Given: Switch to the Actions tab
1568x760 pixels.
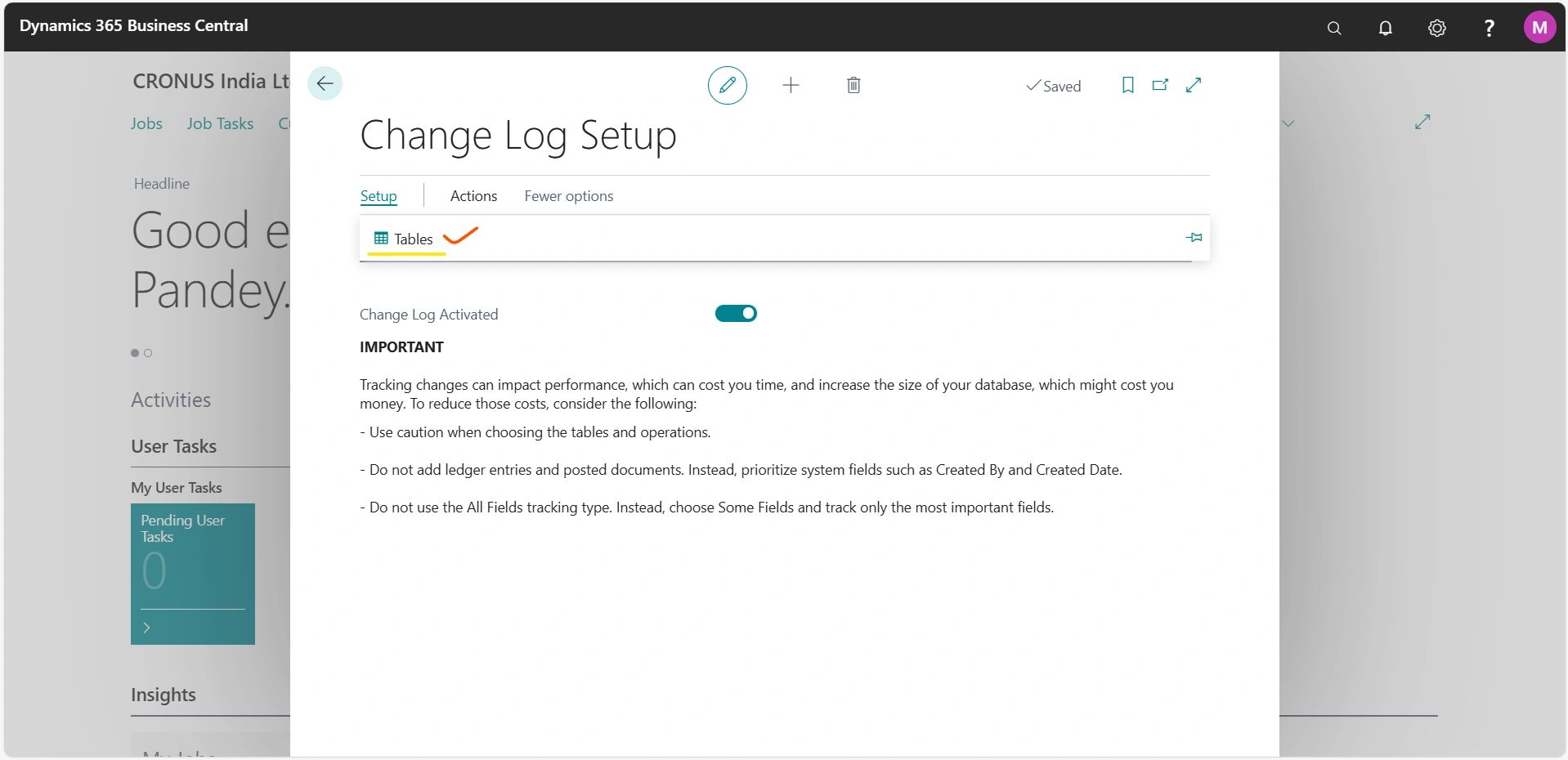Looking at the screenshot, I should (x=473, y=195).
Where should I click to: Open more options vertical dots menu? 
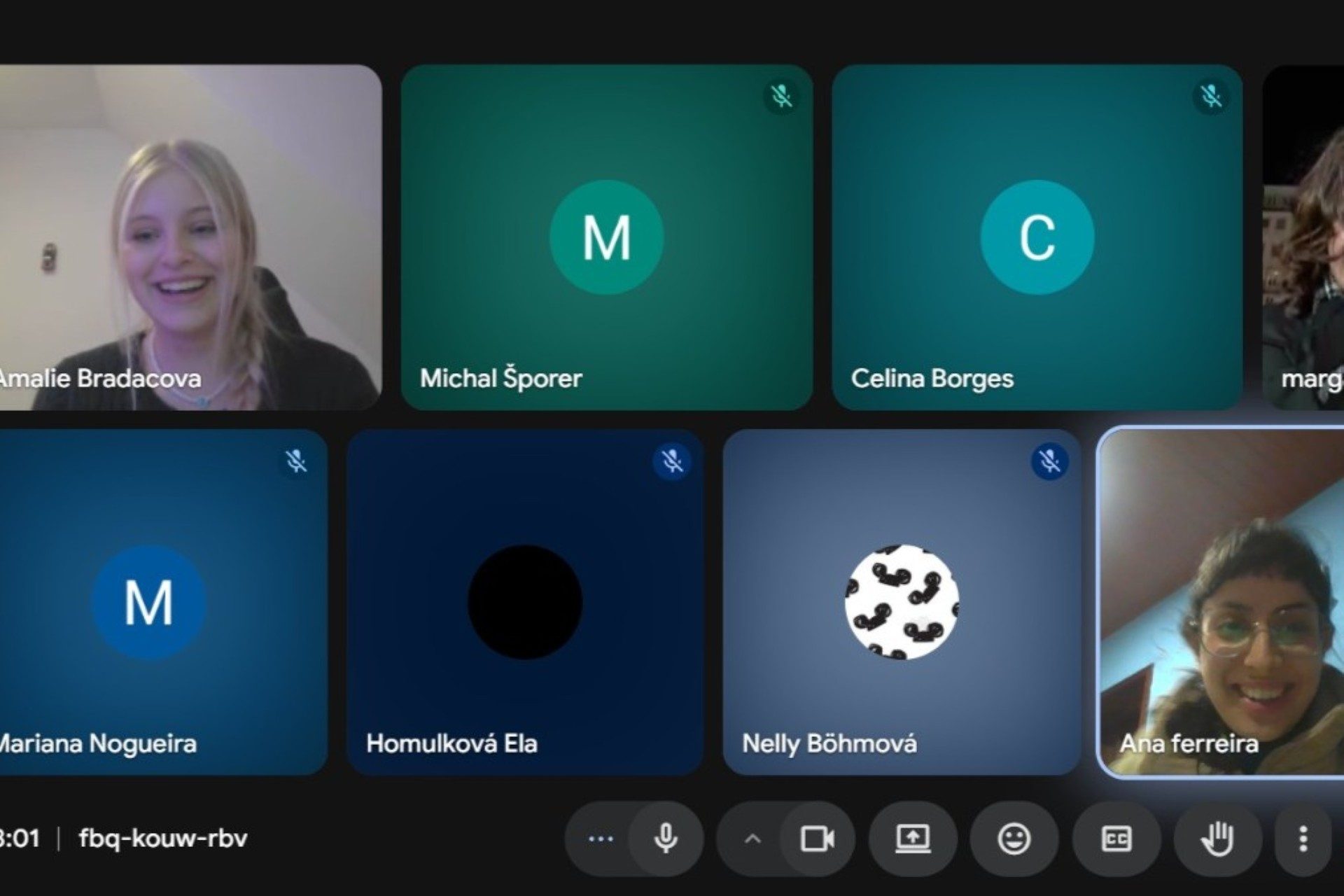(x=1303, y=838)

•••••

**Task objective**
What you write should match, word for word, the lines from the one containing "1568x760 pixels." to the end of the listing, with both ends kept and the pictures left out.

**Task output**
1568x760 pixels.
Looking at the screenshot, I should (x=473, y=195).
Where should I click to: Open more options vertical dots menu? 
(x=1303, y=838)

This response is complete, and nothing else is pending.